Hypoxia and hypoxia-inducible factors in diabetes and its complications

Maintenance of oxygen homeostasis is fundamental for all cells of metazoan organisms. Hypoxia occurs when oxygen consumption exceeds oxygen supply. Complex adaptive mechanisms have developed to facilitate cell survival during hypoxia, such as metabolic reprogramming of mitochondrial oxidative phosphorylation to anaerobic glycolysis, increased erythropoiesis and angiogenesis, proliferation, differentiation and migration. Impaired adaptive responses to hypoxia contribute to the pathophysiology of many diseases [1].

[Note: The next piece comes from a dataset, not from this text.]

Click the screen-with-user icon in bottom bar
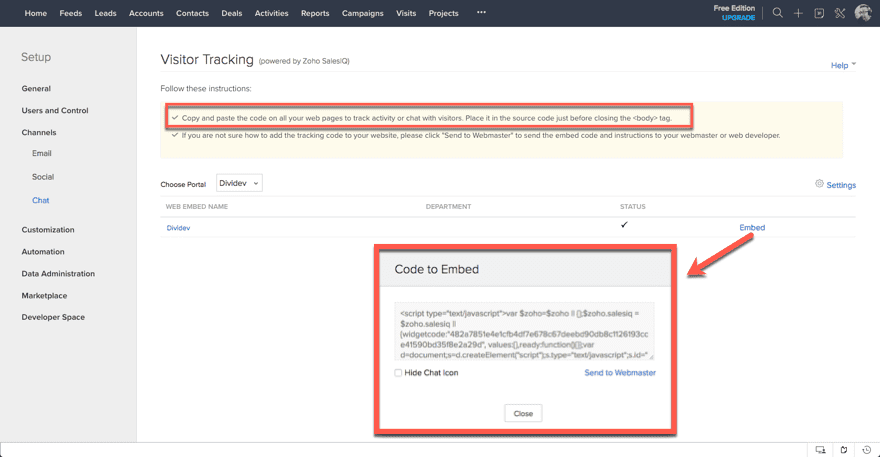The image size is (880, 457). coord(821,449)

Hypoxia-inducible factors (HIFs) are major regulators of adaptive responses to hypoxia. As transcription factors, HIFs directly activate the expression of several hundred target genes to maintain cellular oxygen homeostasis [1]. HIF signalling can also repress gene expression, mostly indirectly via HIF target genes such as transcriptional repressors and microRNAs [1]. HIF-induced adaptive responses to hypoxia are protective in many diseases but can be detrimental, such as when they promote cancer progression. HIF signalling also interacts with other signalling pathways, such as Notch and NF-κB, to regulate responses to hypoxia [2].

HIFs are heterodimeric proteins, consisting of an oxygen-sensitive α subunit and a constitutively expressed HIF-1β subunit. There are three isoforms of HIF-α, namely, HIF-1α, HIF-2α and HIF-3α. HIF-1α is ubiquitously expressed but HIF-2α and HIF-3α are tissue-specific. HIF-1 is induced early following the onset of hypoxia, whereas the activation of HIF-2 is usually slower and is sustained for longer [3]. Despite acting through a common hypoxia response element (HRE), HIF-1 and HIF-2 can activate distinct target genes depending on the cellular context [4]; HIF-3 is less well-studied.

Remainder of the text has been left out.